(Dataset records)

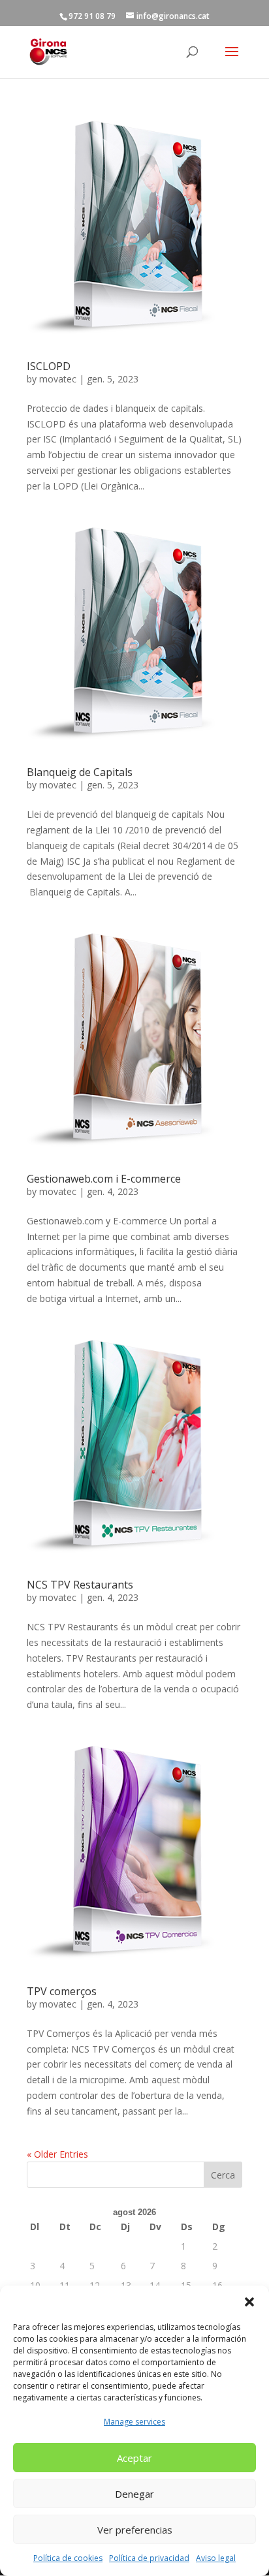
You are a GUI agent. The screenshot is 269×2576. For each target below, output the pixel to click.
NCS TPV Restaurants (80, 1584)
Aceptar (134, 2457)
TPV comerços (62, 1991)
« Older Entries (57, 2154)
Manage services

- What to work on
Only the line that contains "NCS TPV Restaurants (80, 1584)" and the lines after it, through the end of the data above, are to be repeated exactly.

- Exercise output
NCS TPV Restaurants (80, 1584)
Aceptar (134, 2457)
TPV comerços (62, 1991)
« Older Entries (57, 2154)
Manage services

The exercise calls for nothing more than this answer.